Cardiomyocytes Bind and Activate Renal But not Non-Renal Human Prorenin.

P10 Cardiomyocytes bind and internalize recombinant human prorenin (rhPR) and renin via mannose 6-phosphate (M6P) receptors (van Kesteren et al., Hypertension 1997). PR binding is followed by intracellular activation. Here we investigated 1) whether cardiomyocytes bind native human (pro)renin ((P)R) from various sources and 2) whether PR binding is followed by activation. Myocytes were isolated from Wistar rat pups by enzymatic dissociation and grown to confluence (6 x 10 5 cells in 3.8 cm 2 wells).

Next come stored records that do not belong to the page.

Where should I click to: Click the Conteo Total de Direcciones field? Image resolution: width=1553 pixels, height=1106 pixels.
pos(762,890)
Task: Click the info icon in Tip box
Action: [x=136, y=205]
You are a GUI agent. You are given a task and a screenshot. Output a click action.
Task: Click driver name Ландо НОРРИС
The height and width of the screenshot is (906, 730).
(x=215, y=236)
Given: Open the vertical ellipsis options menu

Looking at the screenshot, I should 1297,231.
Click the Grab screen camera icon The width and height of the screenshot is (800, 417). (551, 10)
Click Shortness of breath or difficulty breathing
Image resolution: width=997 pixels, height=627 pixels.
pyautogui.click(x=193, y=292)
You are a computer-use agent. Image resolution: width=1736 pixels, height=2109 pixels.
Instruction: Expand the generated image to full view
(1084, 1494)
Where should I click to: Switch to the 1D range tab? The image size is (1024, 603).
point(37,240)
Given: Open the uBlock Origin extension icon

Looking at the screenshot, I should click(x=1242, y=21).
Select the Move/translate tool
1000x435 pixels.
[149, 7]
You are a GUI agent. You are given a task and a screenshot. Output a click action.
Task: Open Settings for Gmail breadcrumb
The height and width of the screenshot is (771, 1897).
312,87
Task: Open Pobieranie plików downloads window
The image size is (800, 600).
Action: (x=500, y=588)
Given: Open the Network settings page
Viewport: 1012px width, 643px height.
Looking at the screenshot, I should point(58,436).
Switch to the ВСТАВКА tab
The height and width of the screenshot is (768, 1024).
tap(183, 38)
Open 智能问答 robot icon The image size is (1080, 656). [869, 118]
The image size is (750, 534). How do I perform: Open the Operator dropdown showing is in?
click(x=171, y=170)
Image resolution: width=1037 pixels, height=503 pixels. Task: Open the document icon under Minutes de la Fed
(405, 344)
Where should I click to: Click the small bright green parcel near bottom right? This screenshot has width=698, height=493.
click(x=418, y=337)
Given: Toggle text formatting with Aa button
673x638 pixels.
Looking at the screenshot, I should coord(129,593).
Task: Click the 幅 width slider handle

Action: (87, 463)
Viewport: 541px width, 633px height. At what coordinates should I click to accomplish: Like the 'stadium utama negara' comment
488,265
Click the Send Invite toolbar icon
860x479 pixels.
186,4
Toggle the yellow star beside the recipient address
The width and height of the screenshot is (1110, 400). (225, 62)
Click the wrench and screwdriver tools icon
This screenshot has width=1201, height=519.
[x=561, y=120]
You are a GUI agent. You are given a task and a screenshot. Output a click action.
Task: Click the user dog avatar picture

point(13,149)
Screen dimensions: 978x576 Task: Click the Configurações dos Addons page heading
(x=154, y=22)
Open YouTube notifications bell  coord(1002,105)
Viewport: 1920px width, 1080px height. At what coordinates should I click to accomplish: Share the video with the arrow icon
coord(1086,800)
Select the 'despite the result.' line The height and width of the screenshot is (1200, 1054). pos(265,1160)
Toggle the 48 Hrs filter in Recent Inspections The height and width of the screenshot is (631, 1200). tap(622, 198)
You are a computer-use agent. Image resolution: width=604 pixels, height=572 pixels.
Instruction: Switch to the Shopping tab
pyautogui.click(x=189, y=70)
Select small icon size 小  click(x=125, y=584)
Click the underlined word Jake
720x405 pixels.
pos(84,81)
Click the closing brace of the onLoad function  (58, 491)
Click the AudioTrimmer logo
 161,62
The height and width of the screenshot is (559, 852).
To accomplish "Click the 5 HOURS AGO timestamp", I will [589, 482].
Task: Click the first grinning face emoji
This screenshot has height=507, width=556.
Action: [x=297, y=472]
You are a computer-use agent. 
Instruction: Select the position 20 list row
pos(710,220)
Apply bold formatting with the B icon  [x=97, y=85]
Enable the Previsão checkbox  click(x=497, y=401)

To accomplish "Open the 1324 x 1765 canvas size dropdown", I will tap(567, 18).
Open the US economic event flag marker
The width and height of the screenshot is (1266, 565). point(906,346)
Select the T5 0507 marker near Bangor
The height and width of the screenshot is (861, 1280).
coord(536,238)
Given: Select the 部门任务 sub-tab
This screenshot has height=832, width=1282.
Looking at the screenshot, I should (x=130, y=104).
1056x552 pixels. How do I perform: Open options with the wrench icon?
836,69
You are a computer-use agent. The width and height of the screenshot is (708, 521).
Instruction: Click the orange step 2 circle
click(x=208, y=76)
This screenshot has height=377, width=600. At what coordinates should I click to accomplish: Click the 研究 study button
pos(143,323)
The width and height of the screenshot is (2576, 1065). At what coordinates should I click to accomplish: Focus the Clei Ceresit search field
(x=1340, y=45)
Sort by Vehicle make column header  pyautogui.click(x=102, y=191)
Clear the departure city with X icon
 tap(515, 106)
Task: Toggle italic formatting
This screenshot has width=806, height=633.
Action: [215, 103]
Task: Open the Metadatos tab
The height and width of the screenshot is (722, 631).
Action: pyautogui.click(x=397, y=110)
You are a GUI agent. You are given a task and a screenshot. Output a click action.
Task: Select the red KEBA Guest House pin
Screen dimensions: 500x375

Cells were incubated with rhPR, human plasma (obtained from captopril-treated patients (CAP), patients with renal artery stenosis (RAS) and anephric subjects (Nx)), or human amniotic fluid (HAF), diluted in DMEM (final volume 0.4 mL), for 4 hrs at 37°C, either with or without 10 mM M6P. Cell-associated R and PR, the latter following prior activation by plasmin, were determined by enzyme-kinetic assay. Results: See Table. Intracellular PR activation is reflected by the higher R/PR ratio in the cell lysates as compared to the medium. Conclusions: Cardiomyocytes bind and activate native human PR from renal (CAP & RAS), but not from non-renal (Nx & HAF) sources in a M6P- dependent manner. These data suggest that renal PR is meant to be sequestered by nonrenin-producing tissues in order to contribute to local angiotensin production, whereas non-renal PR functions at its production site only.